WHAT TO DO:
Could you repeat the records below exactly, without the pictures?

DATA PROVIDED: Begin

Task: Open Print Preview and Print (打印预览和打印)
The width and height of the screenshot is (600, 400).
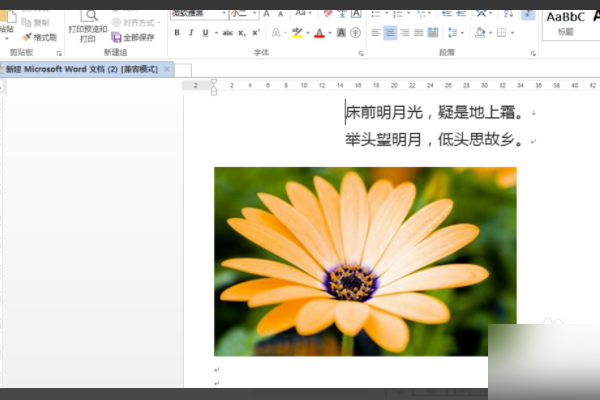Action: coord(88,26)
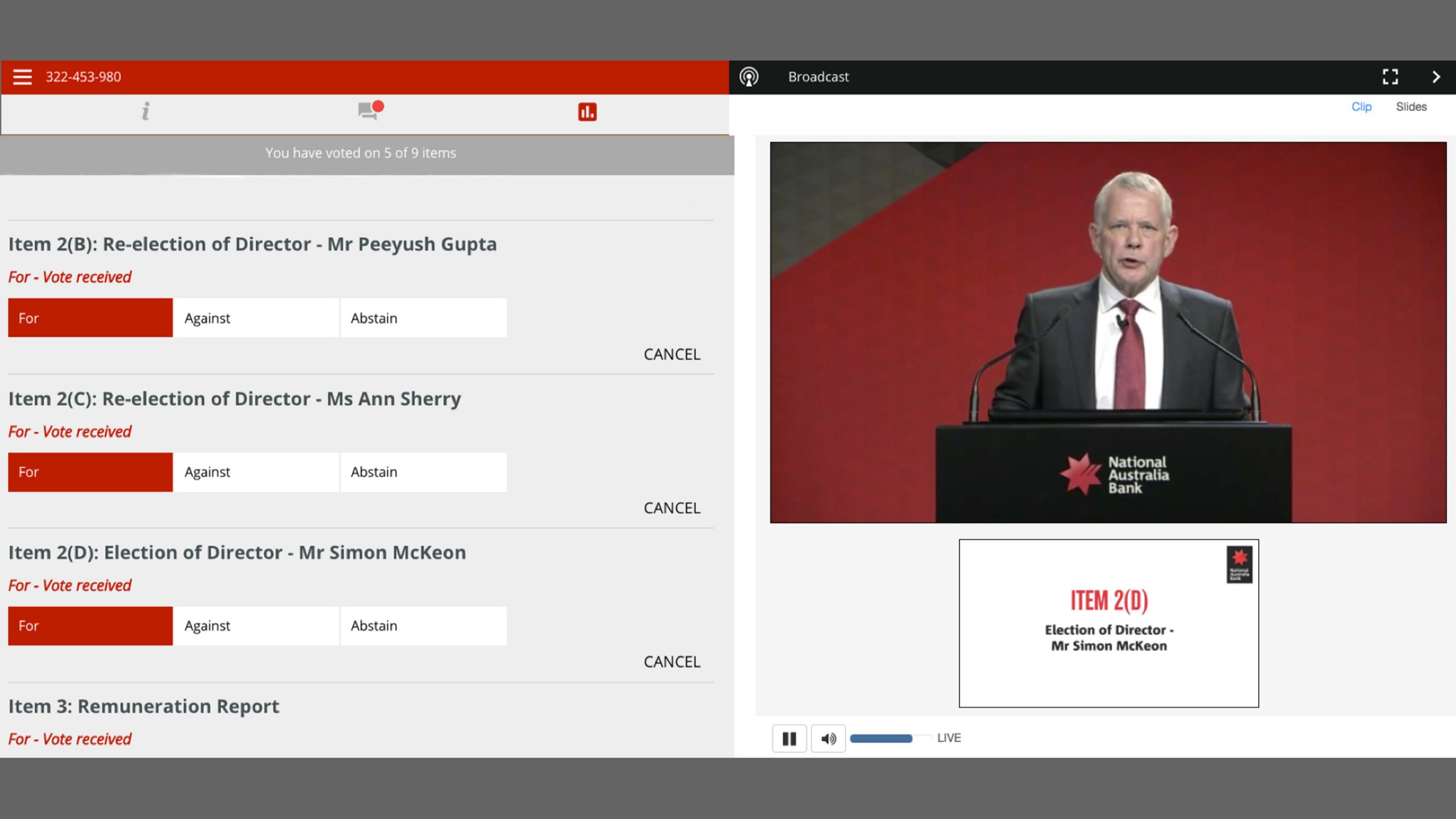Pause the live broadcast
This screenshot has width=1456, height=819.
(789, 738)
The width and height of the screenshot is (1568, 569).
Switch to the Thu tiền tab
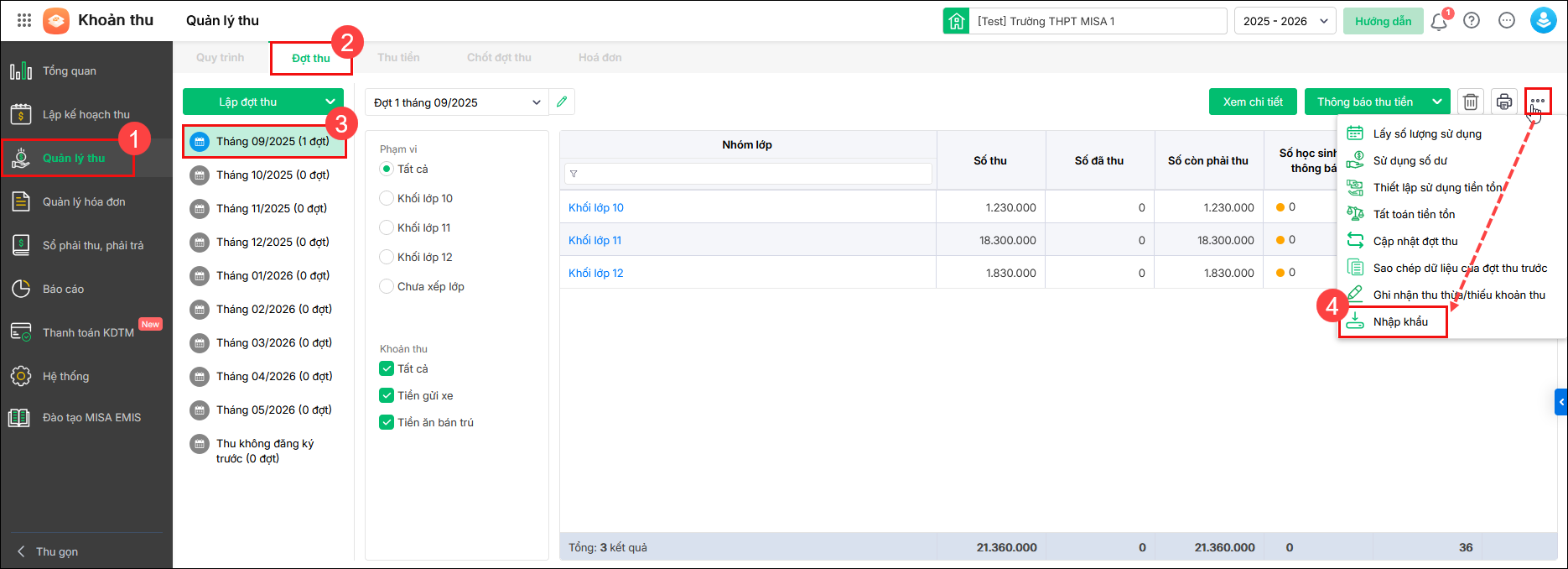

DATA PROVIDED: End

RESPONSE TO THE TASK:
Task: Open Print Preview and Print (打印预览和打印)
The width and height of the screenshot is (600, 400).
Action: coord(88,26)
Pause the live broadcast
This screenshot has width=1456, height=819.
(789, 738)
The width and height of the screenshot is (1568, 569).
Switch to the Thu tiền tab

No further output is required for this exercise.